Source text:
####################
Junior Member
Posts: 4
Karma: 10
Join Date: Feb 2011
Device: Sony PRS-505
|
Further thoughts on scanning
Further thoughts on book scanning.
It was Bob Russell's fine piece on the Optic Book 3600+ which got me started. Now I am trying to carry the flag.
Forgive me, but I don't have Bob's computing skills to present this in the same style as he.
I have a collection of pbooks which I decided to digitise (0r is that digitalise?) as an aid to exercise my brain on the path to old age. One gets fed up with crosswords and Sudoku.
I bought my 3600+ last year and to date have produced 38 ebooks, as ePub.
I have become unhappy with my output, as their appearance on my reader (PRS505) is not yet as good as the store-bought ebooks I have. (You have to have standards)
For some reason I wanted to justify my expenditure and thought I should produce 100 books each year and set about it. Now I have revised that aim to 60 quality books per year.
To achieve that quality I must learn more skills in the programs I am using to edit and finish my books. As I have no experience in the word-smithing professions, WordPad is as much as I ever needed. I will be producing a plea for help after finishing this.
The report!
Phase 1
I unpacked and set up the 3600 (Why does that remind me of a Harry Potter movie) according to Bob's instructions. The only difference , In my experience, was that the carriage lock/unlock was glaringly obvious. A spring-loaded peg within the base of the device IS the lock.
Peg in - unlocked, Peg out - locked. A slide on the base of the device can fix the lock on or fix the lock off.
####################
Data section:
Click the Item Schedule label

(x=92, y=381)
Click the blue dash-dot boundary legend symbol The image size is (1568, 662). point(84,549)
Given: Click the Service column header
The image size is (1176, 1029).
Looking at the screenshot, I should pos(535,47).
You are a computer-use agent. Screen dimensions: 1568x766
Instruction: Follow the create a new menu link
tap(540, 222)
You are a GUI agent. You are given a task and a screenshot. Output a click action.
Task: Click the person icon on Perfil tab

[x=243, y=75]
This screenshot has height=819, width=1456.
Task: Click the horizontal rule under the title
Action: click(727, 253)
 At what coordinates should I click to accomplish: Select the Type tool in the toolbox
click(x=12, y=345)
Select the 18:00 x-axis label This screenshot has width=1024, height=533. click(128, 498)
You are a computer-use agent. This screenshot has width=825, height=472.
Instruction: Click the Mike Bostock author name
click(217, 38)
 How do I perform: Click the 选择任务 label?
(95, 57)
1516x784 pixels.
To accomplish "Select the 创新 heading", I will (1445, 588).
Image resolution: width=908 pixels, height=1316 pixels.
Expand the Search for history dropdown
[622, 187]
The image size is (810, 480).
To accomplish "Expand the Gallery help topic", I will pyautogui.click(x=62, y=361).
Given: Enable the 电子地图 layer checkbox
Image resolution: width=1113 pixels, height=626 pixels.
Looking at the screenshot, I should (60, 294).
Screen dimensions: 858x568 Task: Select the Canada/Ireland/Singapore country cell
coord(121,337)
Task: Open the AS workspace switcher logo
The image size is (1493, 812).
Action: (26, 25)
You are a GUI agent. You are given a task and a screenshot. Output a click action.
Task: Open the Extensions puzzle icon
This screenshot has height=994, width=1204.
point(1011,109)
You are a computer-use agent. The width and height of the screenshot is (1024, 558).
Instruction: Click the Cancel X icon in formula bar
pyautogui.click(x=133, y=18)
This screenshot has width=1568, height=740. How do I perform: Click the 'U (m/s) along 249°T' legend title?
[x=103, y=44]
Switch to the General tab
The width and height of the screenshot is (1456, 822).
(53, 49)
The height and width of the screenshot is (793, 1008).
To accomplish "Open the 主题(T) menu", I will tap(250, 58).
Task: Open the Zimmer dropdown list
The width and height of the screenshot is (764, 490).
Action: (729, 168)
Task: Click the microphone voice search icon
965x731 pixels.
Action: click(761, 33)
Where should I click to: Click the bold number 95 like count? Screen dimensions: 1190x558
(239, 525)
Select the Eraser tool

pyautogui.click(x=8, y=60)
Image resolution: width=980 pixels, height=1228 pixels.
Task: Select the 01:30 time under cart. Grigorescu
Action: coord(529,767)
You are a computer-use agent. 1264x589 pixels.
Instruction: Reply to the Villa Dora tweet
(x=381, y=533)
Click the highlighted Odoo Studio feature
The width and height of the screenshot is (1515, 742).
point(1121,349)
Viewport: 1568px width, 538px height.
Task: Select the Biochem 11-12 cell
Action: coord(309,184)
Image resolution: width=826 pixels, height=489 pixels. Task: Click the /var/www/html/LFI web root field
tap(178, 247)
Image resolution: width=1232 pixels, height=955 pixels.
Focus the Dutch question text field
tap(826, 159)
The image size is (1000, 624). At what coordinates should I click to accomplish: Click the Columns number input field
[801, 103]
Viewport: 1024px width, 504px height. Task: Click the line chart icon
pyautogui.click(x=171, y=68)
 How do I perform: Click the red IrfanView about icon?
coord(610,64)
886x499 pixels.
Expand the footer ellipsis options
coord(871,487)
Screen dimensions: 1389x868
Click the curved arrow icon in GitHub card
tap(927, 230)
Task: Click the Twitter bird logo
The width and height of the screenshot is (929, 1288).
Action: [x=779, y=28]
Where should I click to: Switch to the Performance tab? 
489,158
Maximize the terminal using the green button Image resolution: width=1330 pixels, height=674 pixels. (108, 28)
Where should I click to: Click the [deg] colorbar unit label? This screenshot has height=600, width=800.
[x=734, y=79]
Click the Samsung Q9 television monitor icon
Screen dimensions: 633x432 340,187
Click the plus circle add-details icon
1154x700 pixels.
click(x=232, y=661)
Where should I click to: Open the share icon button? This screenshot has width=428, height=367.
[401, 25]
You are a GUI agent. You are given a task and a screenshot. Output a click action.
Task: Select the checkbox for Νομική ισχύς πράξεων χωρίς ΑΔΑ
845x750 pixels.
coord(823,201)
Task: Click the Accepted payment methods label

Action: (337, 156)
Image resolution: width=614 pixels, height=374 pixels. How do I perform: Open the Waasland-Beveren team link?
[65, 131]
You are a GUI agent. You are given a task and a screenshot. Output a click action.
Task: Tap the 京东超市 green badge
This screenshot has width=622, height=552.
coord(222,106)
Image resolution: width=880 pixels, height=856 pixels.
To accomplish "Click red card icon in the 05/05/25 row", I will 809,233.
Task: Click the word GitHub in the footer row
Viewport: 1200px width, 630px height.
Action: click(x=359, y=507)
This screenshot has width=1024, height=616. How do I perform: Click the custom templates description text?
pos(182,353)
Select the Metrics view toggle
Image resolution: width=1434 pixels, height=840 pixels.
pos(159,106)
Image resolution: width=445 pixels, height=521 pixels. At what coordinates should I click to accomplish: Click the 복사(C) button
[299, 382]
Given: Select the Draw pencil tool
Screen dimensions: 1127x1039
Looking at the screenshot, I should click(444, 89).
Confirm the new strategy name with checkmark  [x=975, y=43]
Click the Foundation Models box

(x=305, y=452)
####################
Work instructions:
• 1. Answer these questions about the book-scanning post:
(a) How many ebooks has the writer produced so far, and in what format?
(b) What is the writer's revised yearly aim?
(c) What part of the device serves as the carriage lock?
• 2. Retype the book-scanning post between "To achieve that" and "after finishing this.", inclusive.
The items are separate material from the book-scanning post.

Answers to the problems:
• 1.
(a) 38 ebooks, as ePub.
(b) 60 quality books per year.
(c) A spring-loaded peg within the base of the device.

• 2.
To achieve that quality I must learn more skills in the programs I am using to edit and finish my books. As I have no experience in the word-smithing professions, WordPad is as much as I ever needed. I will be producing a plea for help after finishing this.